I. “He humbled thee and suffered thee to hunger.” How true to life that is! How often there comes to a man, at his setting out in life, a time which humbles him, when his fine plans fail him, and he has to go through a time of want and struggle! His very want and struggles and anxiety may be God’s help to him. If he be earnest and honest, patient and God-fearing, he prospers--God brings him through; God holds him up, strengthens and refreshes him, and so the man learns that man doth not live by bread alone, but by every word that proceedeth out of the mouth of God.
II. There is another danger which awaits us, as it awaited those old Jews--the danger of prosperity in old age. It is easy for a man who has fought the battle with the world, and conquered more or less, to say in his heart, as Moses feared that those old Jews would say, “My might and the power of my wit hath gotten me this wealth,” and to forget the Lord his God, who guided him and trained him through all the struggles and storms of early life, and so to become vainly confident, worldly and hard-hearted, undevoted and ungodly, even though he may keep himself respectable enough, and fall into no open sin.
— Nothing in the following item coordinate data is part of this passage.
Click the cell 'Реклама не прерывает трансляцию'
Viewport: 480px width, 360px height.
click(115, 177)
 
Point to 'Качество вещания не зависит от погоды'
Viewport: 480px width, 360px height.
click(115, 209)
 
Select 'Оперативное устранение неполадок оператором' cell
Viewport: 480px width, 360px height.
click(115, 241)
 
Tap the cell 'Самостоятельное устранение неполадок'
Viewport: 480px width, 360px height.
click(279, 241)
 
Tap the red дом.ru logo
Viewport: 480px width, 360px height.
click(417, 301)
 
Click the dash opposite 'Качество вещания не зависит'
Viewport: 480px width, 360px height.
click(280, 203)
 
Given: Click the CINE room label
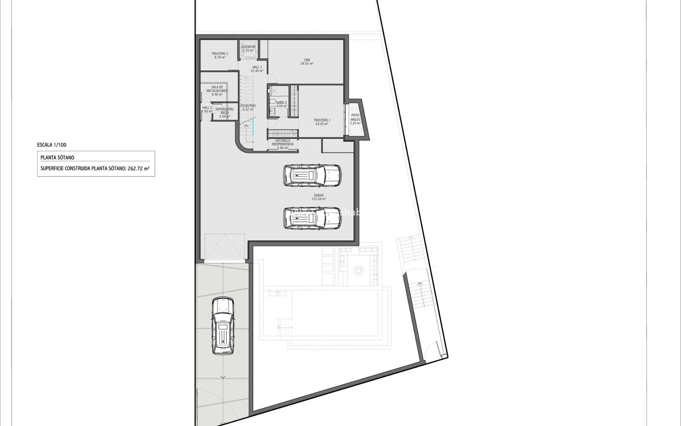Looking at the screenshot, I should [x=307, y=60].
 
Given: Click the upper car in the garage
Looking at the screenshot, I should [x=312, y=175].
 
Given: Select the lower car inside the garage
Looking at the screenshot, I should [x=312, y=218].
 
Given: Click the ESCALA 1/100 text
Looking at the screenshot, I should [x=51, y=145].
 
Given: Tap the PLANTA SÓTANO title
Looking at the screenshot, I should [x=57, y=158].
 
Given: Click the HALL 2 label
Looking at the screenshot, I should [x=207, y=109].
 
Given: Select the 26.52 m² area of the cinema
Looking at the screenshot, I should [x=307, y=64].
III. Old age itself is a most wholesome and blessed medicine for the soul of man. Anything is good which humbles us, makes us feel our own ignorance, weakness, nothingness, and cast ourselves on that God in whom we live, and move, and have our being, and on the mercy of that Saviour who died for us on the Cross, and on that Spirit of God from whose holy inspiration alone all good desires and good actions come. (C. Kingsley, M. A.)